## MATERIAL FOR THE TASK:
.....

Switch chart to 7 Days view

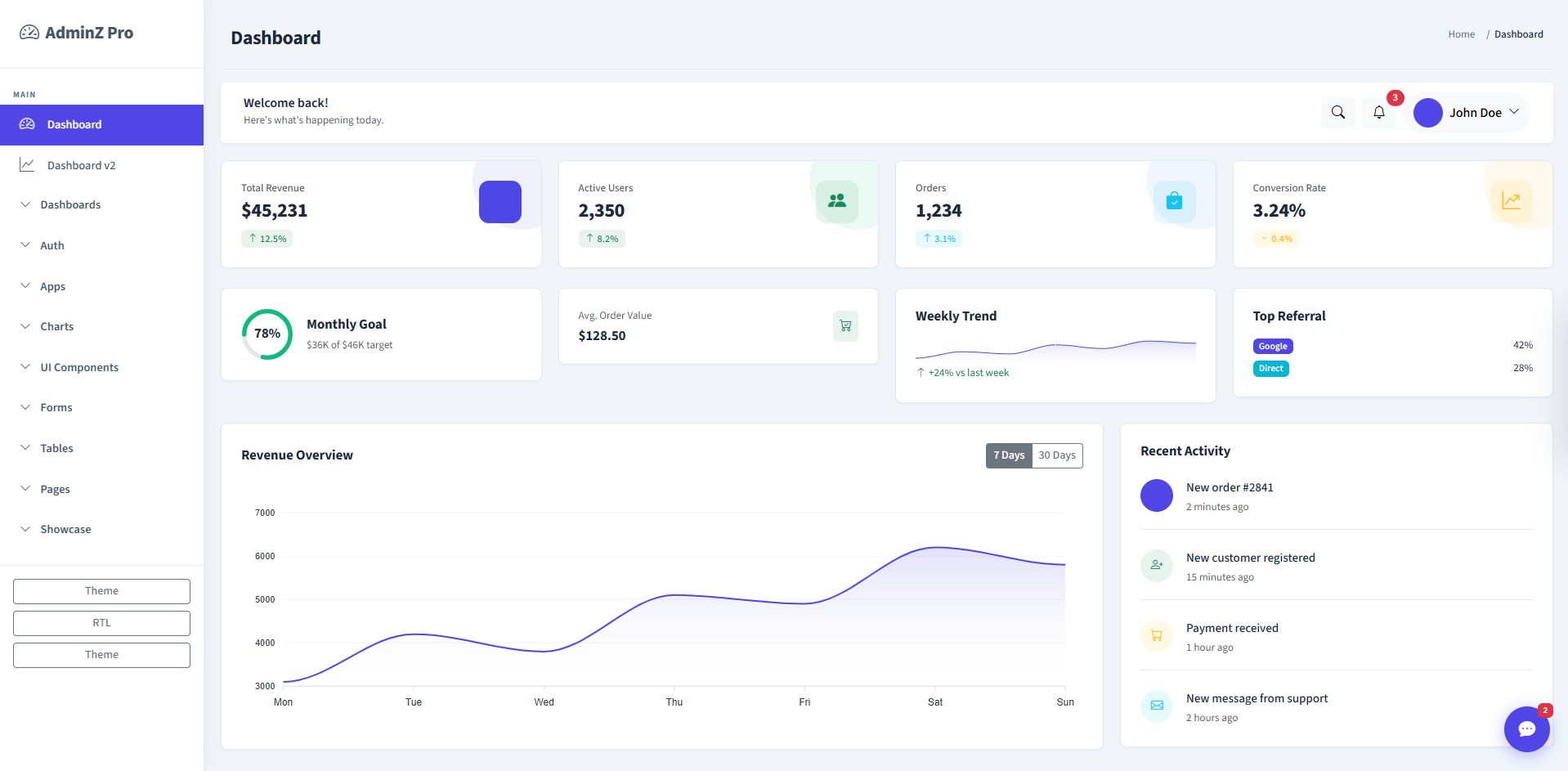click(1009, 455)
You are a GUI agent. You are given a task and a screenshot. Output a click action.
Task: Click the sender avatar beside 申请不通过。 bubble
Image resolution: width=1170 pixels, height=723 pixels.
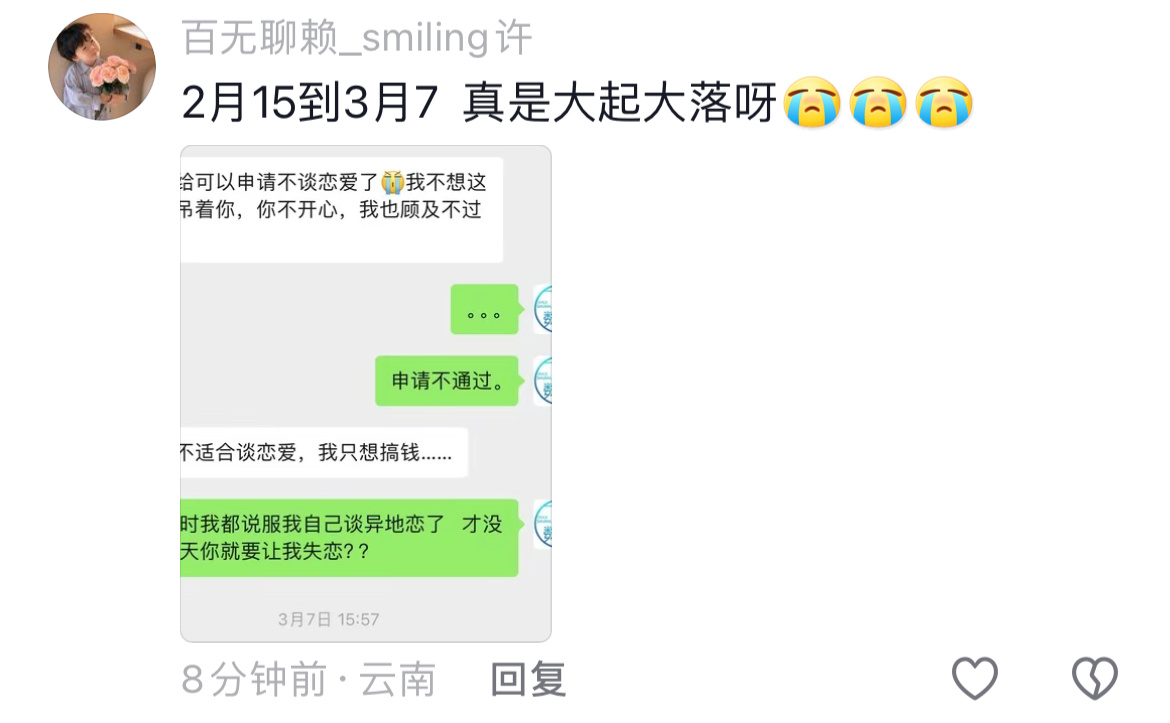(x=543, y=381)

.....

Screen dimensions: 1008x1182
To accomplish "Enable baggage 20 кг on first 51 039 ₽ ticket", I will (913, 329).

.....

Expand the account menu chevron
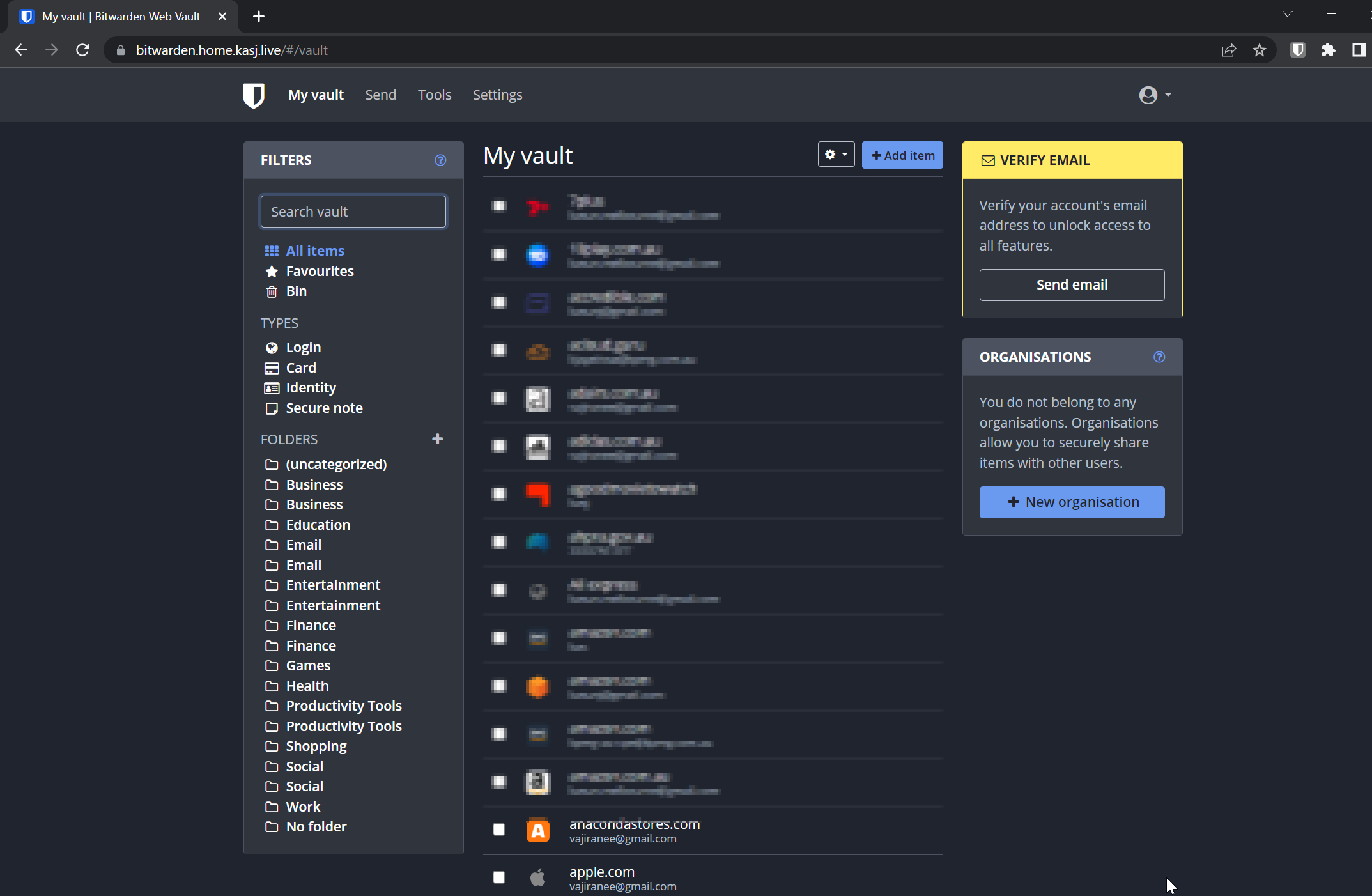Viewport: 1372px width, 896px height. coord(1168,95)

.....

## YOUR OBJECTIVE:
Copy the lines starting at the one containing "Switch chart to 7 Days view" and ending at the one containing "(x=543, y=381)", swapping "sender avatar" for "profile picture" and keeping everything else the same. Leave the pictures out.

## TASK SOLUTION:
Switch chart to 7 Days view

click(1009, 455)
You are a GUI agent. You are given a task and a screenshot. Output a click action.
Task: Click the profile picture beside 申请不通过。 bubble
Image resolution: width=1170 pixels, height=723 pixels.
(x=543, y=381)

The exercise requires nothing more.